# Looking into buy a used 350z... or G35?



## pk_volt (Jun 12, 2011)

So I've been doing some research and I've heard numerous issues, particularly with the 2003 Transmission gear grinding, and the Clutch/Flywheel disintegrating while the 05-06 burns excess oil!

My budget is around 15k - I live in Vancouver. I personally like the 350Z looks more, but it seems that Infiniti has "less" issues than the 350Z, alteast for the 2003 model. 
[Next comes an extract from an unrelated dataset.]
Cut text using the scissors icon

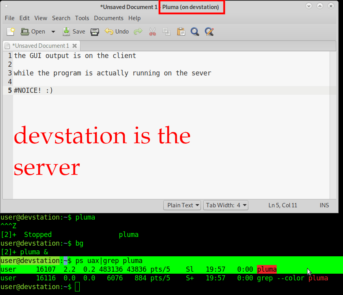[152, 32]
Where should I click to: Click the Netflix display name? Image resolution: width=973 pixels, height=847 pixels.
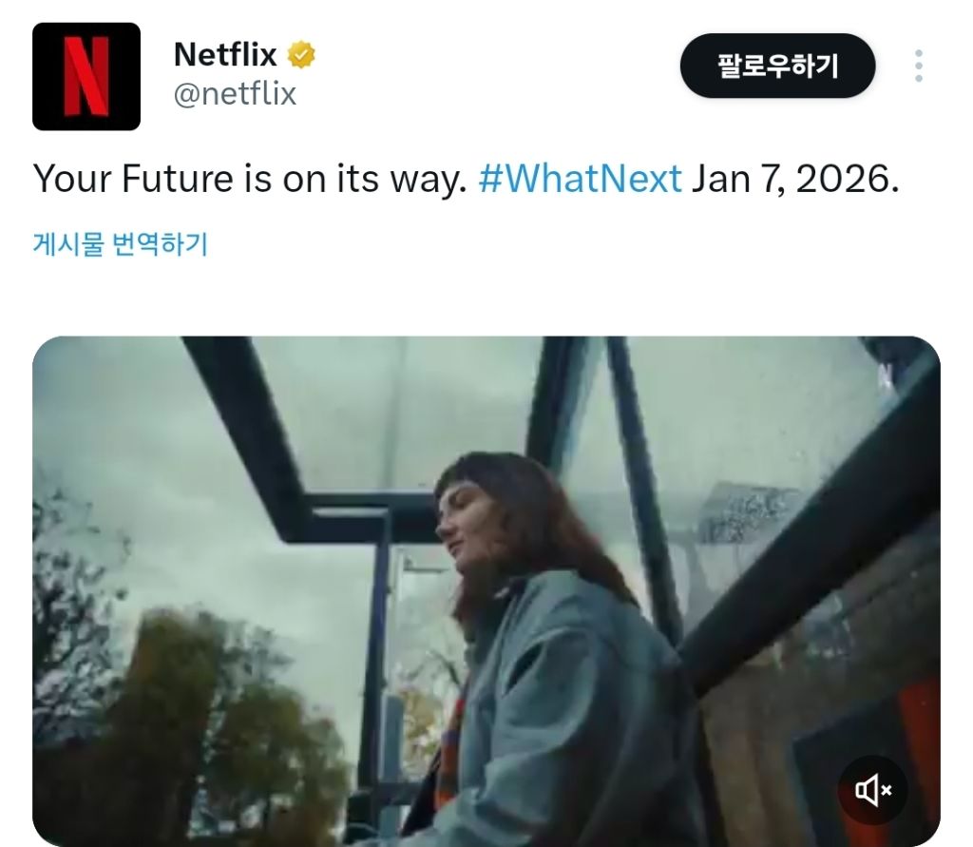point(225,54)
Does anyone know what year Nissan fixed the transmission, or would atleast recommend which model/year would be best within my price range?


----------



## chimmike (Oct 17, 2002)

my 03 Z never had trans grinding, and the stock clutch/fw on the 03's was the beefiest and best stock. After that, they got crappy. I had over 25k miles on turbo with the stock clutch, over 50k miles total.


----------



## pk_volt (Jun 12, 2011)

Is there anyway to tell from the VIN if there had been any "fixes" to these issues on later models?


----------



## RedGummiBear (Sep 13, 2011)

I live in Van too, did you try using ICBC or CarProof? they do cost money but you get the service history and they are both betetr then CarFax. CarProof is more expensive but gives details from the US if the car originated there or was ever there. Or you could always ask the dealer or owner to provide youw tih service history documentation. I did that before attempting to buy an RX-8 thank goodness I did cuz it turned out to be a lemon.


----------



## Five Star (Oct 24, 2012)

Do you care that the Z sits 2 while the infiniti seats 4? The suspension on the Z is a little rigid and stiff which give it a little more of a bumpy ride.


----------



## Johnnydeepwell (Feb 4, 2014)

The Infiniti has better internals in engine, and driveline. Infiniti uses a stage two clutch that will hurt your foot at a stop light.lol Infiniti has a different tune on there motors, rather than the 350z. The only real issues with the infiniti's are IPDM/ER issues getting corrosion and making things go hay wire


----------